Tsintaosaurus is yet another addition to the Lambeosaur family's list of contraversies: discovered in 1958 in China, the fossil had an unwieldy bone sticking out from an odd angle. This was dismissed as being a sliver of the skull that had been moved out of place at some stage during its fossilization. Later, articulated fossils were found of Tsintaosaurus, showing that it may have had the projecting crest after all. Is it likely that all these fossils received the same damage at some point?
Tsintaosaurus is very similar to another hadrosaur, Tanius, discovered in 1929. Its bill, so characteristic of the hadrosaurs, was thin in comparison to other dinosaurs', & it had a body very similar to the likes of Parasaurolophus, a well-known member of the Lambeosaur family. Of the scientists who argue that Tsintaosaurus did have a horn-like crest, these are divided into smaller groups who argue about the purpose of the crest.
The one favorable theories are that the crests were highly colored & were used for identification concerning gender within the herd or status. It may have flushed with blood when the dinosaur was confronted or scared. Another is that the crest, being hollow, was used to make loud sounds by amplifying air blown through from the throat.

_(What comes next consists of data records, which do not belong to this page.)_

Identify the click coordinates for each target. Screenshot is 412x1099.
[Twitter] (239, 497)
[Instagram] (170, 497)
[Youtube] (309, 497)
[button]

This is supported by the fact that some Lambeosaurs have small bones in their ears, just like our inner ear, which most reptiles do not possess. This would have increased its sense of hearing tenfold, useful for an animal that would base most of its communication on sound. Other arguments put forth that the crest supported a sail, like the tall vertebrae of Spinosaurus, or ran blood close to hollows that led to the winpipe that would heat up & moisten air being breathed in.